Pays d'Arles en Transition

WATTS CITOYENS POUR LE PAYS D’ARLES !

Développement citoyen de l’énergie renouvelable en Pays d’Arles

Coup d’envoi financier pour notre projet de Centrales Villageoises du Pays d’Arles, production d’énergie photovoltaïque locale citoyenne, sur la plateforme de financement participatif ZESTE, portée par la banque éthique LA NEF.

Vous souhaitez nous aider par un don ? Votre geste contribuera à financer l’étude de faisabilité, préalable indispensable au choix de nos toitures et à la pose des panneaux photovoltaïques , voici le lien : https://zeste.coop/fr/decouvrez-les-projets/detail/watts-citoyens-pour-le-pays-darles

Si vous préférez investir et participer à notre aventure en devenant actionnaire de notre SAS à statuts coopératifs, écrivez-nous pour souscrire une ou des actions (100 euros) : paysdarles@centralesvillageoises.fr
l’équipe de bénévoles de la SAS Centrales Villageoises du Pays d’Arles :
François Bourboulon, Luc Brun, Yves Cherain, Malika Dahou, Sandrine Fleury, Catherine Levraud, Sophie Pascal, Philippe Sabathé, Frédéric Salze, Nicolas Sartre, Anna Tetzlaff, Henri Tisseyre, Dominique Vittoz.

Le projet

Sous le signe du soleil

Préserver les ressources naturelles de notre Terre, prendre en main à l’échelon local la question énergétique, créer une dynamique de proximité entre citoyens, agir ici et maintenant : telles sont les valeurs qui nous ont poussés dans cette aventure humaine ambitieuse de produire nous-mêmes de l’énergie renouvelable en utilisant l’atout majeur de l’ensoleillement du Pays d’Arles.

Inspirés par l’exemple d’autres territoires, nous avons rejoint un réseau bien rôdé, les Centrales Villageoises (www.centralesvillageoises.fr) et fondé, le 31 janvier dernier, une SAS coopérative afin d’équiper en panneaux photovoltaïques des toits existants, publics et privés sur notre territoire.
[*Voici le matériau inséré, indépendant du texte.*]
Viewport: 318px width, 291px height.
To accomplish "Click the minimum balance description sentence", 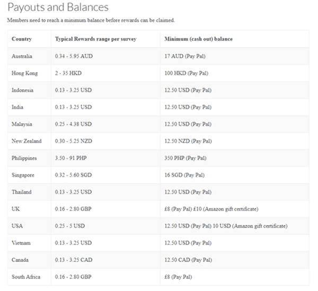I will (x=91, y=20).
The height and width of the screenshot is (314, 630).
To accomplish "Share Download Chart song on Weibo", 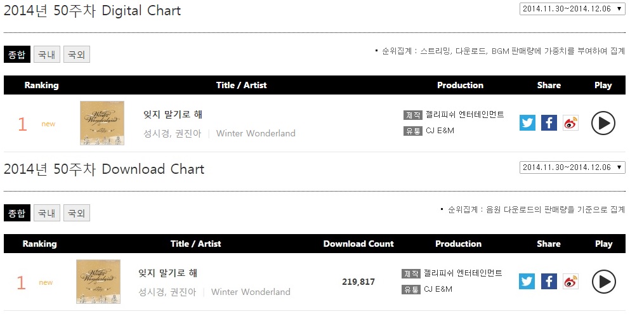I will point(570,282).
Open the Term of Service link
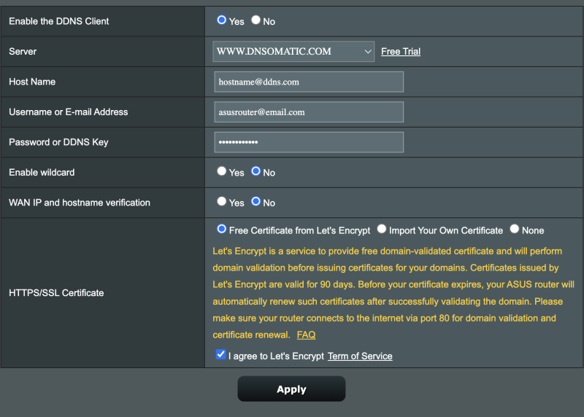The height and width of the screenshot is (417, 584). point(360,356)
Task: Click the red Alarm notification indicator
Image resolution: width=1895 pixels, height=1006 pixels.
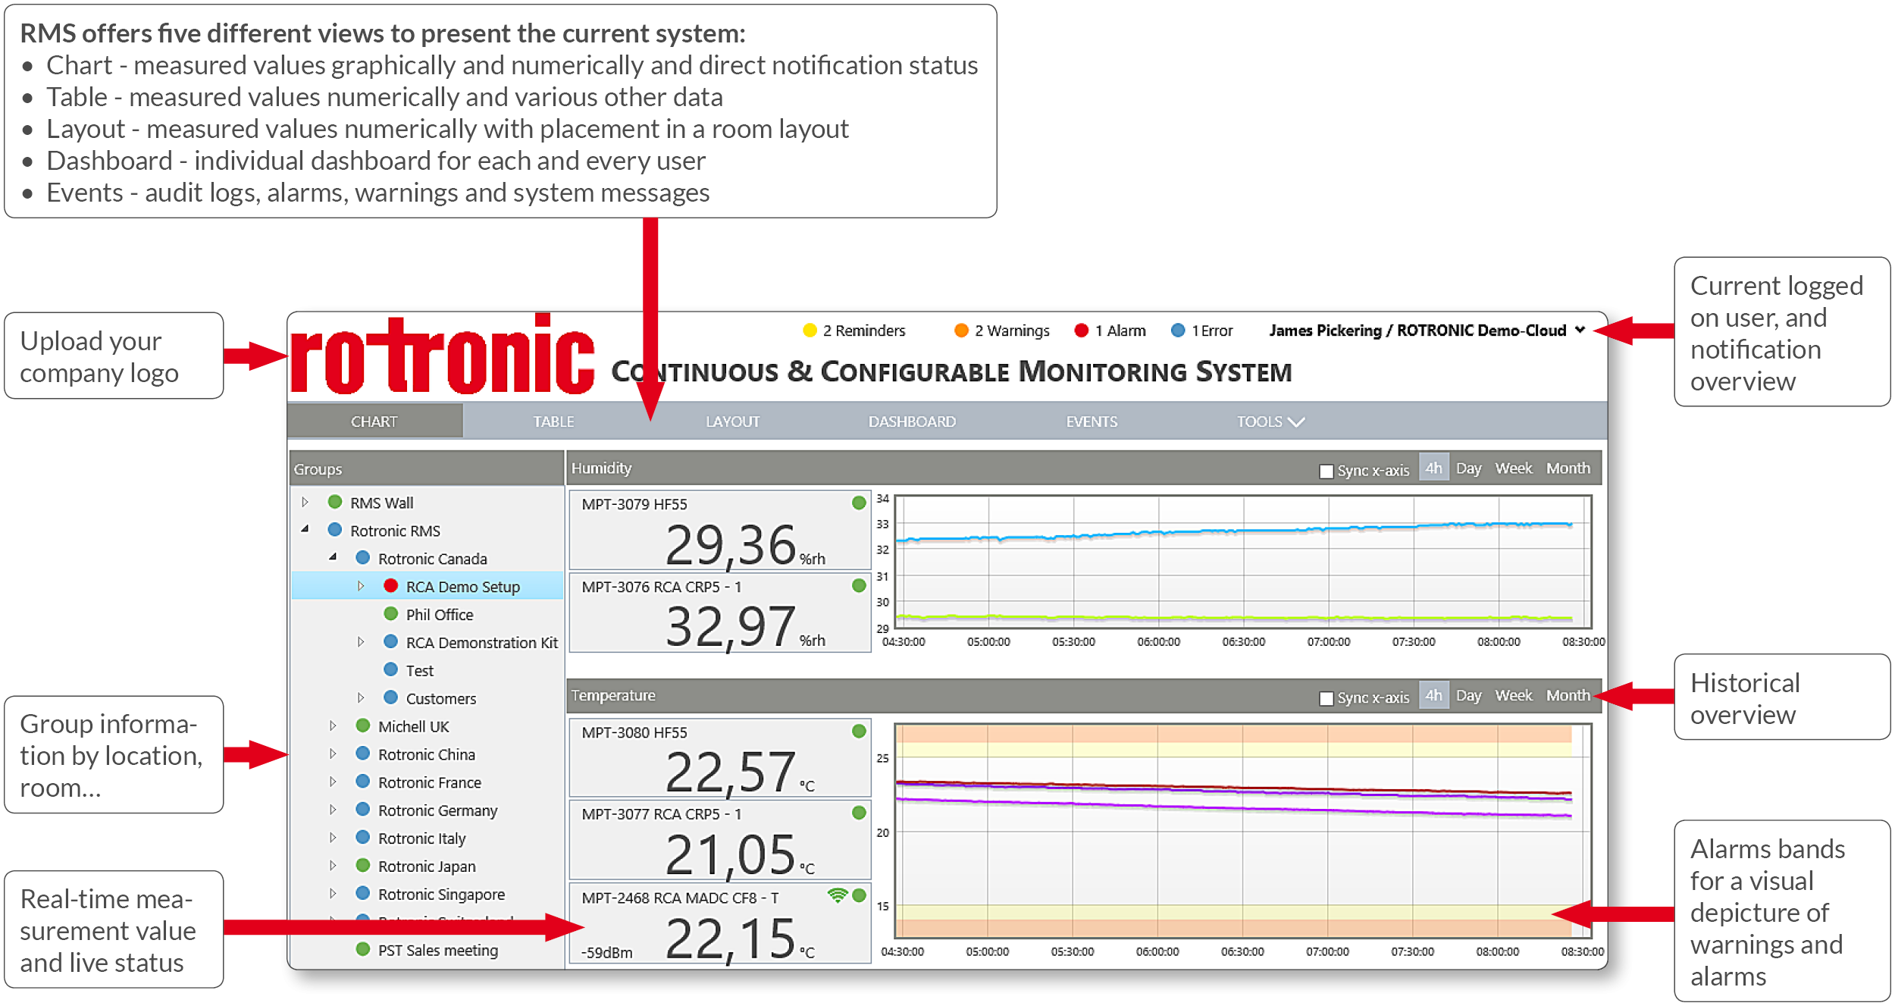Action: pyautogui.click(x=1082, y=331)
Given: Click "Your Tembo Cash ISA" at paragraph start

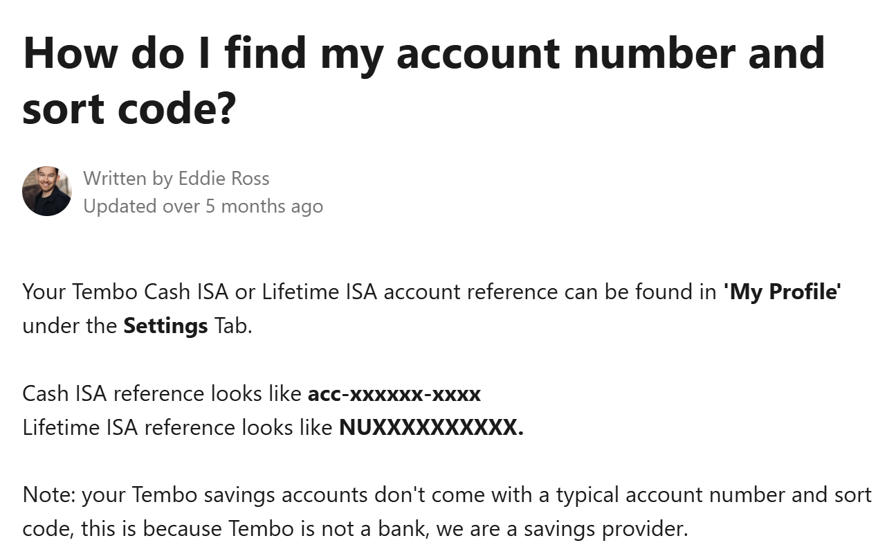Looking at the screenshot, I should click(x=125, y=292).
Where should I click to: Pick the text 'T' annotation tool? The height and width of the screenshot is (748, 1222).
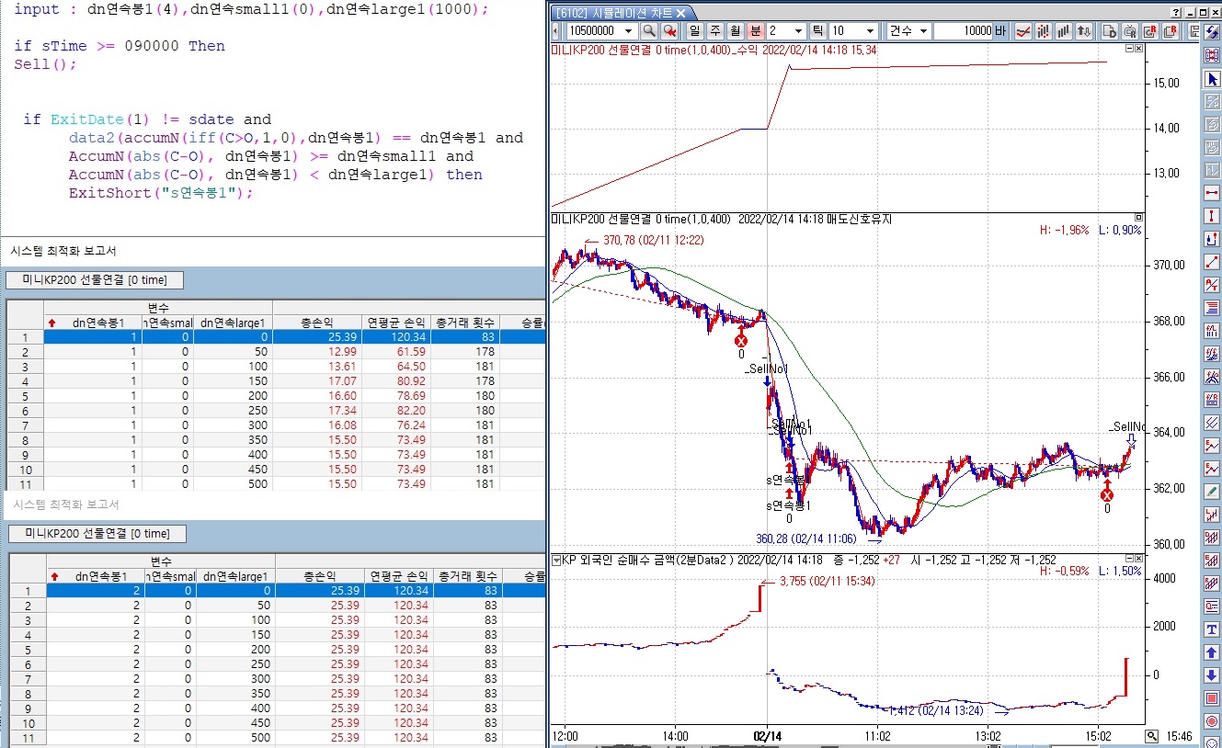click(1211, 629)
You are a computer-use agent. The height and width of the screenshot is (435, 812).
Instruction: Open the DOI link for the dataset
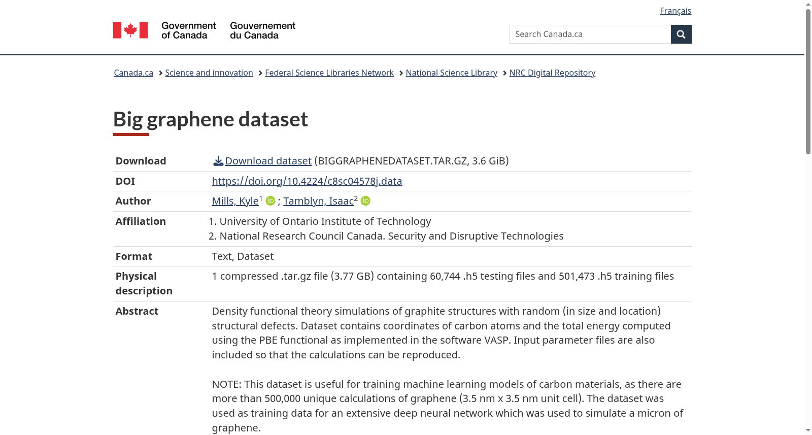pyautogui.click(x=307, y=181)
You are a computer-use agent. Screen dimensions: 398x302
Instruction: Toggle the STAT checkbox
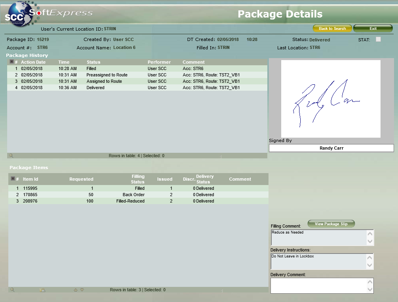378,39
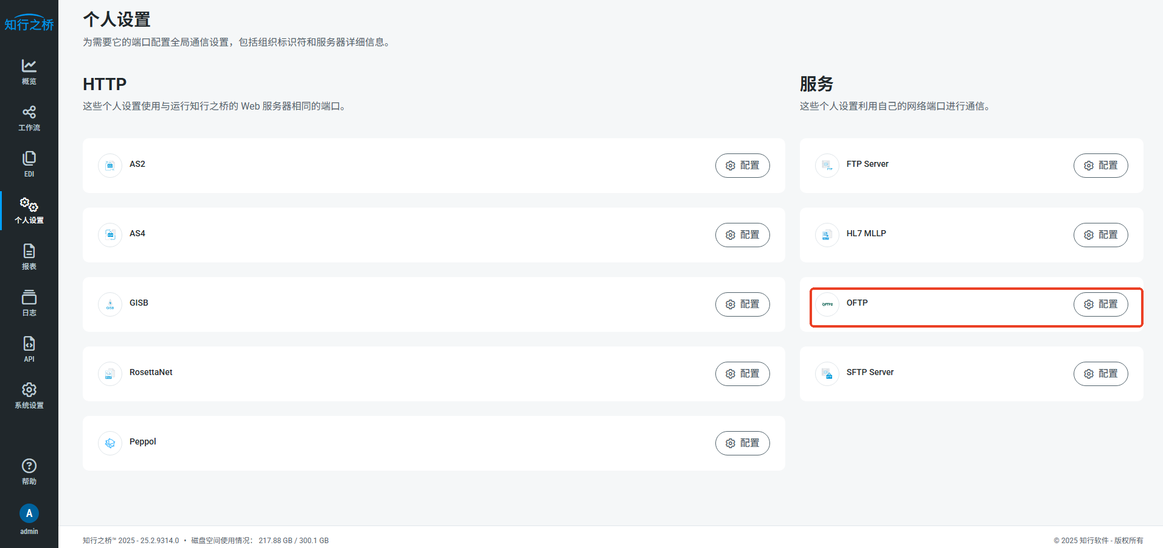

Nous avons décidé d’opérer à l’échelle du Pays d’Arles, entité humaine, géographique et administrative déjà existante, qui a l’avantage inclure deux parcs naturels régionaux (Camargue et Alpilles), d’allier réalité urbaine et rurale, à savoir la ville d’Arles avec ses ressources à l’échelle de sa population et dix-neuf communes plus petites au potentiel diversifié, l’ensemble étant doté d’une identité forte (Barbentane, Les Baux de Provence, Boulbon, Chateaurenard, Eyragues, Fontvieille, Graveson, Maillane, Mas Blanc des Alpilles, Maussane les Alpilles, Mouriès, Le Paradou, Rognonas, St Etienne du Grès, St Martin de Crau, St Pierre de Mézoargues, St Rémy de Provence, Saintes Maries de la mer, Tarascon sur Rhône).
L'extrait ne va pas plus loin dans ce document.